RBI Monetary Policy: Banks need no approval to infuse capital in branches, overseas arms

There is no RBI approval needed for banks to invest in their branches and foreign arms, Governor of Bank India’s reserve Shaktikanta Das said on Friday.

At present, banks who are members of India can invest in branches and subsidiaries abroad, maintain earnings in these centers and recover / transfer profits with previous RBI approval.
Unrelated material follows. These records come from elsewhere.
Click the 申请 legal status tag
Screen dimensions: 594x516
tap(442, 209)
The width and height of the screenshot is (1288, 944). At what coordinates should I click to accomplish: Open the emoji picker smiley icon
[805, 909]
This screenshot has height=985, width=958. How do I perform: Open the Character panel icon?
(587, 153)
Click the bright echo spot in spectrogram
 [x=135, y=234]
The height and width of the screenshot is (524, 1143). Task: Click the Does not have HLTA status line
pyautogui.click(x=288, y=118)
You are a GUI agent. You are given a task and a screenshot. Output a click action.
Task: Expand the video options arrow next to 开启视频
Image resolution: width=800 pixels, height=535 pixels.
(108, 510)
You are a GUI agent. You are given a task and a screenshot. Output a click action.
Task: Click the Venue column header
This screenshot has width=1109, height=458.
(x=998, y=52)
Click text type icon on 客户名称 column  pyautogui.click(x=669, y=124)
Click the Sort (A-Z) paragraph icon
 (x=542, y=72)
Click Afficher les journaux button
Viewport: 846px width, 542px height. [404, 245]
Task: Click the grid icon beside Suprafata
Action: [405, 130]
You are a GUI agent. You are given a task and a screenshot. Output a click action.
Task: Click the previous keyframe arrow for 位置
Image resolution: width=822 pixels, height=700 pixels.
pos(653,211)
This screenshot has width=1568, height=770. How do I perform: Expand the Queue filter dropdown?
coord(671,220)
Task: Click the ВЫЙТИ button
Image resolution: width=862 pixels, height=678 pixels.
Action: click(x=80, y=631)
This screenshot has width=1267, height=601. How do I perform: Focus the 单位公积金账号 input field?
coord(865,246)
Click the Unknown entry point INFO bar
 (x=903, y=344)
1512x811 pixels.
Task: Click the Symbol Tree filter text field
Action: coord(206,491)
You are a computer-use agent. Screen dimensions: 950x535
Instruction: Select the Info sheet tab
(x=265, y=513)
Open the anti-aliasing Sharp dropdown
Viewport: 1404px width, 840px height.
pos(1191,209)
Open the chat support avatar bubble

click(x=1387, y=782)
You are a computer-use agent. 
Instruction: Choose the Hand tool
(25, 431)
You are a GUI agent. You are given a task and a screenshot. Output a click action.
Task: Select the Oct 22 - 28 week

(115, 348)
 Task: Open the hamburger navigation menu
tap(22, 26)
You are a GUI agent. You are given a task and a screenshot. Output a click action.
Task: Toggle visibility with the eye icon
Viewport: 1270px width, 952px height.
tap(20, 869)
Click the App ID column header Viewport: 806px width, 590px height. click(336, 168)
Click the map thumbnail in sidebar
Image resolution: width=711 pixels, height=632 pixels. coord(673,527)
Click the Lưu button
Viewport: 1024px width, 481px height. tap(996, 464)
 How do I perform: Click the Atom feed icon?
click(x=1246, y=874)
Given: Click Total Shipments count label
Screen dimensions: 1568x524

“With the intention of providing operational flexibility to the bank, it has been decided that the Bank does not need to seek RBI’s previous approval if they meet the regulatory capital requirements,” said the Governor of RBI Shaktikanta Das while announcing bi-monthly monetary policy. Instructions in this case are issued separately, he added.

Regulatory instructions that are still on the classification and assessment of investment portfolios by commercial banks scheduled are largely based on the framework introduced in October 2000 with increasing global standards and applicable best practices.

Given the subsequent significant developments in global standards on investment classifications, measurements and assessment of investment, linkages with the capital adequacy framework and progress in the domestic financial market, there is a need to review and renew these norms, he said.

As a step in this direction, the paper discussion that includes all relevant aspects will be placed immediately on the RBI website for comments, he said. Given the termination of the libor that will occur soon, the watershate says every level between banks or alternative reference levels that are widely accepted (AR) that apply to the loan currency can be used as benchmarks, postnoding post.

At present, the level of benchmarks for foreign currencies (FCY) external commercial loans (ECB) / trading credit (TC) is determined as a six-month LIBOR level or other interbank interest rates that apply to the loan currency. To calculate the difference in credit risk and the term premia between LIBOR and ARRS, for the ECB and TCS new foreign currency, it is proposed to revise the all-in-cost ceiling of 450 to 500 basis points and from 250 to 300 basis points (BPS), respectively, above the Arr.

To enable the existing ECB and TC transitions related to LIBOR, it is proposed to revise the all-in-bilay ceiling of 450 to 550 bps each and from 250 to 350 bps, above Arrs.

The RBI kept the benchmark loan interest rate unchanged for the ninth consecutive time at 4 percent, the watershed informed that day. The central bank also continues with the accommodating attitude to revive and maintain growth durable, he said.

The RBI monetary policy committee also maintained an inverse repo level of 3.35 percent and the MSF level of 4.25 percent.

The announcement came in the context of a new threat from the Omicron variant of Coronavirus. So far, India has reported two dozen omicron cases. It has forced several countries to force fresh travel restrictions. However, there is a fear that developed, that the surge of Omicron will lead to the third wave of Covid-19 in the country.